The 1991 census data show a distinct correlation between higher incidence of ‘school-less-ness' and higher deprivation across States, going by the ‘generalised index'. Graphics are commonly used for visual impact while presenting comparative data related to poverty and inequality. Some new ‘devices' are employed to capture age structures of population (Chapter 6), ageing (Chapter 7) and women-to-men ratio across age profiles (Chapter 8). The illustrations serve to bring out the strengths and limitations of the popular approaches to measurement that largely miss out distributional aspects, while arriving at a measure of the core trend.
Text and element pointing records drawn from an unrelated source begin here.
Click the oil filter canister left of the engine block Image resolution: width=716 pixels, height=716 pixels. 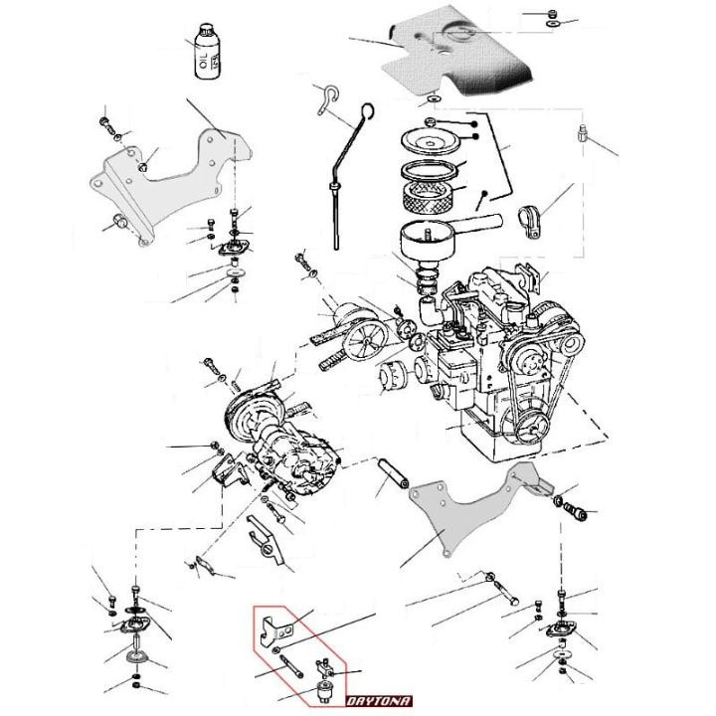tap(397, 379)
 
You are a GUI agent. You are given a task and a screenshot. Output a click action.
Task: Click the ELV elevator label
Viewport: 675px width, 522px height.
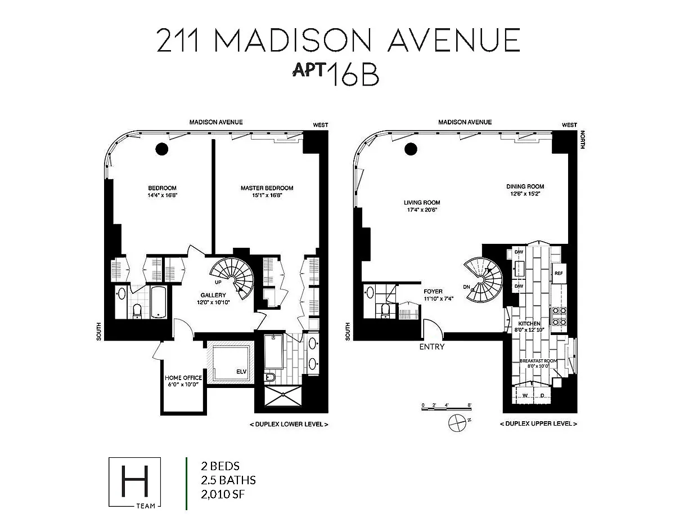point(241,372)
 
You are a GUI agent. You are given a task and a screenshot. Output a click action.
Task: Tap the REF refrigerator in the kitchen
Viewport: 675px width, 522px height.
point(559,273)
Wealth inequality of the horizontal and vertical types in India is the subject of a rare study that uses a huge body of information on indebtedness, and physical and financial assets covering four decades (Chapter 5). However, its findings that the phenomenon of highly skewed distribution of assets persisted over time — and more so in poorer States like Orissa — and that the self-reported nature of data on financial wealth understates the level of polarisation come as no surprise. The last two chapters are classic pieces for pedagogy in the incorrect assessment of data generated as well as the methodology used. Also, they should serve as a warning to the data collecting agencies and researchers against lack of diligence and rigour in analysis.

The chapters straddle different derived measures of poverty and inequality, and the contextualisation leaves one in a state of confusion as to their appropriateness to different situations. Possibly, the first chapter, written by Subramanian, could have addressed this more effectively.

The hallmark of the essays lies in contextualising the measures derived, without compromising on the ‘conceptual soundness', and supporting it with real numbers — and, in a few cases, also engaging in useful discussion as, for instance, on the use of ‘faulty procedures' in utilising the data. Overall, what emerges is that deprivation persists in certain regions and among certain groups, calling for more systematic and effective interventions.